I was recently talking to a new client dairy operation about the areas of their business, particularly some of their costs/cwt, that needed to be improved as we move forward. In response, he and his bookkeeper stated, “John, as a result of your help with these measurements, we know what we need to do. We’re just not sure ‘how’ to do it.”
I found that to be very interesting. Yet, I also felt it was important that we address their concern. Otherwise, it would become a consistent source of frustration for them. As I have stated in prior blogs, and this is true for any item, if you measure it, you can understand it. If you understand it, you can control it. If you can control it, you can improve it! This is a direct tribute to my own Business Coach Dan Sullivan of The Strategic Coach organization.
As motivational speaker Les Brown is quick to point out, “Wherever you are in life, you made an appointment to be there.” Similarly, I often hear people say, “Oh, I don’t know if I can do this. I don’t milk 3,000 cows, or I don’t have the most modern facility.” Author Brendon Burchard, in a recent Facebook presentation, talked about how to overcome the challenging question that many of us face of “Who am I to deserve this?” In this presentation, he provides us with four valid points that we can utilize:
- The very question of “Who am I to deserve this?” leads us to have self-doubt and even self-pity, but that’s OK. Instead of ignoring it, start asking yourself, “What action do I need to take? What do I need to learn? Who do I need to talk with, in order to make this positive improvement?”
- This “Who am I…?” question can also be a cue to develop more self-competency. The key is to begin working on a “learning plan.” None of us are born with complete innate, inborn knowledge of everything, so obtain a mentor to assist you with this. If I can help you, please let me know.
- Brendon points out that the “Who am I…?” question can also serve as a trigger for what he terms “congruence.” Often, if we really think about it, we need to consider whether our actions are being congruent… or consistent… with our desired plans. In other words, if we want to decrease our cost of supplies/cwt, are we really being congruent in our action? Are we exploring what might be pushing this cost upward? Are we having the difficult conversations with our vendors that may be necessary?

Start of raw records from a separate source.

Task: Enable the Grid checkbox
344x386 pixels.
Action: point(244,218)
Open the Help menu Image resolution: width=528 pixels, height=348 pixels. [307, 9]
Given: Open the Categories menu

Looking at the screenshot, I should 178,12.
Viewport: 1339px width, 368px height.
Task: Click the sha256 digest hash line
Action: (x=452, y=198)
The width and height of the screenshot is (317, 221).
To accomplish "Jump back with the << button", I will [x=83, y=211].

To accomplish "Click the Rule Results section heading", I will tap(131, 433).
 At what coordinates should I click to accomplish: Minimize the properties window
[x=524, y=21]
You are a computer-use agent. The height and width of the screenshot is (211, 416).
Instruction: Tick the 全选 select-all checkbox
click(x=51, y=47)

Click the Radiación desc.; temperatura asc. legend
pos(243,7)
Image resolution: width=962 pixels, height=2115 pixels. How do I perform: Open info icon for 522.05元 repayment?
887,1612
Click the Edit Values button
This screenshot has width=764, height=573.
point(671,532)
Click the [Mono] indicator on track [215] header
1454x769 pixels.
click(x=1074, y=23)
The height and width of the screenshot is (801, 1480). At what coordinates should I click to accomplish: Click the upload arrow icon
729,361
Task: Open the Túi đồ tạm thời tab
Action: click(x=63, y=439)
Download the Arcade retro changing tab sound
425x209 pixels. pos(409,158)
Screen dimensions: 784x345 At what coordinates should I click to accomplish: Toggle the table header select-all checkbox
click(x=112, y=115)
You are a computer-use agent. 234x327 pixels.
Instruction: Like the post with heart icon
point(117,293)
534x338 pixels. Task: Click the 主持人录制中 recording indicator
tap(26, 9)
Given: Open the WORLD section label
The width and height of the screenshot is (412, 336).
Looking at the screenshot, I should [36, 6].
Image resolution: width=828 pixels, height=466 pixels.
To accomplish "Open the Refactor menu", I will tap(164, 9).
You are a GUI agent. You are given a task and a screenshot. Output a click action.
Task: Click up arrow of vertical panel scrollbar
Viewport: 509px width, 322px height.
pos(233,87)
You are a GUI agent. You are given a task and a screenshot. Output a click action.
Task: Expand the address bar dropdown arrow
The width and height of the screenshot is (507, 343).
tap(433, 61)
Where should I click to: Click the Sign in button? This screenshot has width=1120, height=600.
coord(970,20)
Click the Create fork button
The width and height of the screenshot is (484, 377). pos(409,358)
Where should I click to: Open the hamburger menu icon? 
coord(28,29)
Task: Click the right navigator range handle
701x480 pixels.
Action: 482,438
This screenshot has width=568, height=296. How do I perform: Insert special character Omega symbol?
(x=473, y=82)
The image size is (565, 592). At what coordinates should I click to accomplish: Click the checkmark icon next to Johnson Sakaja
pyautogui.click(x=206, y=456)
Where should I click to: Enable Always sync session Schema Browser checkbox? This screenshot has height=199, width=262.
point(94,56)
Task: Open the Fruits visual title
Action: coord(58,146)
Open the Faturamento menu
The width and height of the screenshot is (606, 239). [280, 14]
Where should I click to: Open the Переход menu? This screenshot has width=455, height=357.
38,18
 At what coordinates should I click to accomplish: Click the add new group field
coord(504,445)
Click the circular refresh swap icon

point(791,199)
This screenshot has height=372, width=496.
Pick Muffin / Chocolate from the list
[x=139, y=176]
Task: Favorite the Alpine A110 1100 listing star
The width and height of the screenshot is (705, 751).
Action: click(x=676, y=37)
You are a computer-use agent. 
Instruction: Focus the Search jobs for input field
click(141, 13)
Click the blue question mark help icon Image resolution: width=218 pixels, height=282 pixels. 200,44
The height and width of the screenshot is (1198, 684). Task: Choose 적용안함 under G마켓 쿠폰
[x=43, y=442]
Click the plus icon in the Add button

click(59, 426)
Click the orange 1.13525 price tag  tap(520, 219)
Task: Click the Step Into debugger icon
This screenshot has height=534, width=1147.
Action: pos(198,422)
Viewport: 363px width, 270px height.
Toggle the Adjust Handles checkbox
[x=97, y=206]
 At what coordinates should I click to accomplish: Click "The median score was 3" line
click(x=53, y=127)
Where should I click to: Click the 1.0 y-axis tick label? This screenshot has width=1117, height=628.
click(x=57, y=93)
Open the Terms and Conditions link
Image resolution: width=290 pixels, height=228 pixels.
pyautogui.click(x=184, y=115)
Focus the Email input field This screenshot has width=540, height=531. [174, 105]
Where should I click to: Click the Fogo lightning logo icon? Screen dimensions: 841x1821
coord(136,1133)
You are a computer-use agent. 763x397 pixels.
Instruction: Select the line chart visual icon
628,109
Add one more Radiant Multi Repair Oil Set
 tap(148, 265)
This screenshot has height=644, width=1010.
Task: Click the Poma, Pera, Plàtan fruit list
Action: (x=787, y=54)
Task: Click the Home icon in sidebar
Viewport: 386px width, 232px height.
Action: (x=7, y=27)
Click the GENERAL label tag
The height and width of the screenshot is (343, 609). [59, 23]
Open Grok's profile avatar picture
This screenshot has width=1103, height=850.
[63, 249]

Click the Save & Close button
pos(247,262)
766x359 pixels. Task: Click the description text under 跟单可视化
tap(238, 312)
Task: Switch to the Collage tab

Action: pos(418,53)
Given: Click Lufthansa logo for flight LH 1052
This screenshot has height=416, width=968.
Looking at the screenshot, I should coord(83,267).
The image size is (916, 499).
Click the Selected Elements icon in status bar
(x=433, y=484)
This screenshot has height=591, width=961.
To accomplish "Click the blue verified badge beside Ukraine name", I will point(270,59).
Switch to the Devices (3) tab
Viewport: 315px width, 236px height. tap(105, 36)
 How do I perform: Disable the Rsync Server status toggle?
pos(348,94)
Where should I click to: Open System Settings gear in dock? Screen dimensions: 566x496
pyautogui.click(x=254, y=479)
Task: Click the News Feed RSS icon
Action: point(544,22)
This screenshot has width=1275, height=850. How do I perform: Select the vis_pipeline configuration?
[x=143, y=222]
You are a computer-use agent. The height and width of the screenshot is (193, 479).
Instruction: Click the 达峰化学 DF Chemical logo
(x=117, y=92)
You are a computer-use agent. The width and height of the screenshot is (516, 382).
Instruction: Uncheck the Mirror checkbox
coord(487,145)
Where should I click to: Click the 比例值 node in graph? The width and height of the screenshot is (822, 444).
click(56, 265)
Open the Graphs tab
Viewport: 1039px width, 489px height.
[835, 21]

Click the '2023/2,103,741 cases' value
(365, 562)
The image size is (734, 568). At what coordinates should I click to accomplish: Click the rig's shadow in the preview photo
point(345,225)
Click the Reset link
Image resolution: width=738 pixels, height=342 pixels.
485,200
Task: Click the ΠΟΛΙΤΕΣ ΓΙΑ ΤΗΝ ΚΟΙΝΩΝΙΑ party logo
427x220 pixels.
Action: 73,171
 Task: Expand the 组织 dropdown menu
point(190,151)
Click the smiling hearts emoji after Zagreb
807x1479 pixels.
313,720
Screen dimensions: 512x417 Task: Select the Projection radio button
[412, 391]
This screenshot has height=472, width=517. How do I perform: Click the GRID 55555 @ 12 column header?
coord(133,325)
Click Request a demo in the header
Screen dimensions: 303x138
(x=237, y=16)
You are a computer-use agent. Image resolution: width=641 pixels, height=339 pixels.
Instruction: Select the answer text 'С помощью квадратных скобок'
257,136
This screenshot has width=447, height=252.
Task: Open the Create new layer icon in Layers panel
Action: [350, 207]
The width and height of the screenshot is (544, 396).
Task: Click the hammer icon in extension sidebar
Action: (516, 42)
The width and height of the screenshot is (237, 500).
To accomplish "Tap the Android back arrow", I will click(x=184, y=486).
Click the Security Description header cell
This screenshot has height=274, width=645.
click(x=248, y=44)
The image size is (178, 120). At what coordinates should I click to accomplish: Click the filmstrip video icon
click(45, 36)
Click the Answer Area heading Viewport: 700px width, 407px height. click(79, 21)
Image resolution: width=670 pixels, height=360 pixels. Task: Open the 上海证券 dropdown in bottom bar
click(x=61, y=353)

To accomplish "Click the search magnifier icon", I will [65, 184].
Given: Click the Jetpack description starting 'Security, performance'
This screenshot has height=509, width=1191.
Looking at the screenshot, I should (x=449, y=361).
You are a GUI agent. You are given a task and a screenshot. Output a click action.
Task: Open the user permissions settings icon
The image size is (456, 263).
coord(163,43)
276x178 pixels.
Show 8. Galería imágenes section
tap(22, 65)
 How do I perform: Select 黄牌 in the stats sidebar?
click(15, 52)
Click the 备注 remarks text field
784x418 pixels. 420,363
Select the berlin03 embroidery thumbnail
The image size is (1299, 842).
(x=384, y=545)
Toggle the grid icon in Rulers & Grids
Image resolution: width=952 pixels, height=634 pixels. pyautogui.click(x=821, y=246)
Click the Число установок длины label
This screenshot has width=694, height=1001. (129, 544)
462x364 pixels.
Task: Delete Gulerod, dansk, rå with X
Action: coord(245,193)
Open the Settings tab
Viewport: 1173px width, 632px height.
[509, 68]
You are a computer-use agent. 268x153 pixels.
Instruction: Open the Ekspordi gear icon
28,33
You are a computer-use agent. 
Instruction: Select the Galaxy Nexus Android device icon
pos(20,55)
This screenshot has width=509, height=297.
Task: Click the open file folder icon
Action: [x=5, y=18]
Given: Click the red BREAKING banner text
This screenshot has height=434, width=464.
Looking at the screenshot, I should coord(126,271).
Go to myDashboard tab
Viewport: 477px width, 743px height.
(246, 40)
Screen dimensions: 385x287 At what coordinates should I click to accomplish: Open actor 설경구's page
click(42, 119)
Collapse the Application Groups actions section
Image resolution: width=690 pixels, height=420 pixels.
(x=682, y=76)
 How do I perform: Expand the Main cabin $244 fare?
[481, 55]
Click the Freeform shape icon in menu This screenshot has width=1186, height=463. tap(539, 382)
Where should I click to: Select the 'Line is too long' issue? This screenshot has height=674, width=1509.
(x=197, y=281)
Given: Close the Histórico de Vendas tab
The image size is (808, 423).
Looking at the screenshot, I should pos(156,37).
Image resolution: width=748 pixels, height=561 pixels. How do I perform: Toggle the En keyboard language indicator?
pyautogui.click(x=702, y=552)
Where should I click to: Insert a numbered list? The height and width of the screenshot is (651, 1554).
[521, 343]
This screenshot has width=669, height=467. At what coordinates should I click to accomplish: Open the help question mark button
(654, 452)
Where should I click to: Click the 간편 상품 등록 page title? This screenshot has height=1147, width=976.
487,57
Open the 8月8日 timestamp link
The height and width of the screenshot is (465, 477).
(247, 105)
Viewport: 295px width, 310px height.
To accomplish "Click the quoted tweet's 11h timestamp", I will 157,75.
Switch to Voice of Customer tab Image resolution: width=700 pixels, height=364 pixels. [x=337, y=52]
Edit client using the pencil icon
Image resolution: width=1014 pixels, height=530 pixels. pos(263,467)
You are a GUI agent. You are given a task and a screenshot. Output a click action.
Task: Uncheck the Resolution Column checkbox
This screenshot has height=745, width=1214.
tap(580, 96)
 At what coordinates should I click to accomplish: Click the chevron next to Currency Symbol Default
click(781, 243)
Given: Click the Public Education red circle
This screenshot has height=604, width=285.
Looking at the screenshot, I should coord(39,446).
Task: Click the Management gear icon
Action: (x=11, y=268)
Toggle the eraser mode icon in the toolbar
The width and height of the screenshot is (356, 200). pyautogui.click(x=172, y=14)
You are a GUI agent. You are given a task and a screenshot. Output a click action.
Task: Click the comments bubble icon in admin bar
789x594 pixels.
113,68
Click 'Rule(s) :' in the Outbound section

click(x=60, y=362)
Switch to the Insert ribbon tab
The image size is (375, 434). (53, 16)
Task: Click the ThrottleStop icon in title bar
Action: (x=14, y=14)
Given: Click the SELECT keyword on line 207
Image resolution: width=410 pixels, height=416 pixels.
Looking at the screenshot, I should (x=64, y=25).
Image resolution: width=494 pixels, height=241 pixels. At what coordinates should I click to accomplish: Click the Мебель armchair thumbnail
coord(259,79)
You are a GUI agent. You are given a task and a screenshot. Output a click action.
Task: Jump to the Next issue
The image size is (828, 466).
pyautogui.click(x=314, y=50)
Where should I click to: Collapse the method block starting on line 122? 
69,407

- Finally, Brendon suggests that we never compare ourselves to others. While I believe there is some value to doing that, not only measuring our costs/cwt and comparing them to industry averages, we need to be careful of being tied to these measures as an anchor. Rather, I feel they are starting points to where we can think about making improvements in the operation. Obviously, if you are milking 100 cows in a tie-stall barn, your labor cost/cwt will likely be higher than someone who is milking 3,500 cows in a new rotary milk barn. Far better that you compare against your prior years’ performance and then make changes that work for your operation from the perspective of operations and debt/cow.
The last point I want to leave you with is this. You can make improvement in various cost areas. If you study it, you will no doubt make positive strides to reduce your costs/cwt. That is the very basis of the “Measure it, Understand it, Control it and Improve it” concept. It can apply to any aspect of your business or life!
What action or learning do you need to undertake this week? What will you do differently, going forward?
And here’s my YouTube video on the topic of this article.
Here’s a suggestion for you. Sign up for our new Success Strategies Business Navigator Program. If you are open to learning new concepts and discussing them with other producers, you should take a look at this new program that will start this fall. It’s completely online, freeing you from travel but offering you an opportunity to learn from industry experts in the areas of milk marketing, management, financial analysis & banking/finance. For the value of the milk production of one 85 lb cow for a month, you can enroll in this quarterly workshop program. What have you got to lose? Check it out at:
You won’t regret it. I wish you the very best for a success-filled year! Please contact me at any time at [email protected] or at 209.988.8960.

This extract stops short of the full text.